%%

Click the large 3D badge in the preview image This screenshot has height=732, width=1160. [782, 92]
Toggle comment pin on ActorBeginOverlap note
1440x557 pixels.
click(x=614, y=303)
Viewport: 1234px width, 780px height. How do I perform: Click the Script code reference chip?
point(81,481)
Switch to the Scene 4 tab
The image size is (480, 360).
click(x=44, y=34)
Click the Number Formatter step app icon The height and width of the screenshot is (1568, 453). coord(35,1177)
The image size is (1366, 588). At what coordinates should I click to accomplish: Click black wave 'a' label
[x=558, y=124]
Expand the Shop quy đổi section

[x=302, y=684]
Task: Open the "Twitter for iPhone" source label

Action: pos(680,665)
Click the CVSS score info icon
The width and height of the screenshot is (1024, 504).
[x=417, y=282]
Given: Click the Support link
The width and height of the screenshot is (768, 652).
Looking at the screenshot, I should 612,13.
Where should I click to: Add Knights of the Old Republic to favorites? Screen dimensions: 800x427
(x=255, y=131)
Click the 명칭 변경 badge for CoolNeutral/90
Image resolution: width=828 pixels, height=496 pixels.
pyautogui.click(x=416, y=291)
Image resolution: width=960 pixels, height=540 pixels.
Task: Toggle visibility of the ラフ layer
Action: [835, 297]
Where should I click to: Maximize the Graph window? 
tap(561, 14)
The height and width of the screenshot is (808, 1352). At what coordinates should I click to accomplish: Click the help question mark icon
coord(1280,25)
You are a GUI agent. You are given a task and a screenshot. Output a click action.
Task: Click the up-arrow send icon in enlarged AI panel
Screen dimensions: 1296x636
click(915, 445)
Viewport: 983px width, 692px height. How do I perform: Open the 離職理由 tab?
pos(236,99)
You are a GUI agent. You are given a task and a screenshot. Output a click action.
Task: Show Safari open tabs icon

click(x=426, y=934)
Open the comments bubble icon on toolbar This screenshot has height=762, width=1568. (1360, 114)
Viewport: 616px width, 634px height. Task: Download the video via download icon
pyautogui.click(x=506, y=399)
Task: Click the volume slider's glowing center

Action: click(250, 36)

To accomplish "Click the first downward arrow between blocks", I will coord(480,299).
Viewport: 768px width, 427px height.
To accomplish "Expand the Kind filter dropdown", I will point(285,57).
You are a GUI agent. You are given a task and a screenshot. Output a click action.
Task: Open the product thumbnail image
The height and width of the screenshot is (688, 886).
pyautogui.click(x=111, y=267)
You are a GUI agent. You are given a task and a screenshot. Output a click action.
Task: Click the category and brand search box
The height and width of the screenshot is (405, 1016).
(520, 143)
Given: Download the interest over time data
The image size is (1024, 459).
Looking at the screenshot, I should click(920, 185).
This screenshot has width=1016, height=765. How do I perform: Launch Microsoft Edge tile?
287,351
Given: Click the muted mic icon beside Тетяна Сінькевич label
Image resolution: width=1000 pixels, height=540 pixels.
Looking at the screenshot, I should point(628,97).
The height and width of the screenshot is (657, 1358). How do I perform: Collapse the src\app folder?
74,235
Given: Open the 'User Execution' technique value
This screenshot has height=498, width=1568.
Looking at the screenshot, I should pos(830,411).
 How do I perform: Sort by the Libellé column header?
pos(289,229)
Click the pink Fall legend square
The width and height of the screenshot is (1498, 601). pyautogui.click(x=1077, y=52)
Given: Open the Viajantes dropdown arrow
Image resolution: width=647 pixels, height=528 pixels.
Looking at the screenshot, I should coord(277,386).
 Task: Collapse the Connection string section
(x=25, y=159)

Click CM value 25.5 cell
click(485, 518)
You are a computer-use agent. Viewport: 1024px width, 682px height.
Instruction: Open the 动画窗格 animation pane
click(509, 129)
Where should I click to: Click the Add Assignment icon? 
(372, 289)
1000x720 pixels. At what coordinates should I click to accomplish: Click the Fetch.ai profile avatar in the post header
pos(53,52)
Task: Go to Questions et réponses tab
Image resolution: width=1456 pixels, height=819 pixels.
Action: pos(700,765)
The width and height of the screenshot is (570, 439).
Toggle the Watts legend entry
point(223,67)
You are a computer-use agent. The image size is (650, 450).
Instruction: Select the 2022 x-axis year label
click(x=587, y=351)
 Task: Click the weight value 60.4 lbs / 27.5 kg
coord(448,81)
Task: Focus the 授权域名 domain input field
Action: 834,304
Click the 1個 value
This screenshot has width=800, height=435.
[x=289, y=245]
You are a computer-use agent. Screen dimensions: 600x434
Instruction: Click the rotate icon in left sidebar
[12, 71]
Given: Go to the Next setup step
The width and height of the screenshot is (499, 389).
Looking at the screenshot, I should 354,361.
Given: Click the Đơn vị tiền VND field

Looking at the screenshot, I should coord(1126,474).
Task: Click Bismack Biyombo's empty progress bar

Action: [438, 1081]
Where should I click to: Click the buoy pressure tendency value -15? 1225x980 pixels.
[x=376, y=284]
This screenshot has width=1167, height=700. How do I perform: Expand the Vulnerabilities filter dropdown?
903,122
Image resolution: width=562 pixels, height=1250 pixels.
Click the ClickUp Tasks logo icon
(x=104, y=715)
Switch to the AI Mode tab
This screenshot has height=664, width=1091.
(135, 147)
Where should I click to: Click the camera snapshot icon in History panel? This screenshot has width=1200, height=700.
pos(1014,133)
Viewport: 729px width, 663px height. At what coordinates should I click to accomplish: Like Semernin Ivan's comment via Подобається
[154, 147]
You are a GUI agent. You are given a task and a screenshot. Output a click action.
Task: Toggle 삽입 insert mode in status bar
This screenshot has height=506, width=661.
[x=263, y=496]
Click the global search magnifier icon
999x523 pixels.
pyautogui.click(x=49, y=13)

%%

§ **Assigned task**: Could you show every line of the material that includes the string "computer"?

§ **Your solution**:
You are a computer-use agent. Viewport: 1024px width, 682px height.
You are a computer-use agent. The image size is (650, 450).
You are a computer-use agent. Screen dimensions: 600x434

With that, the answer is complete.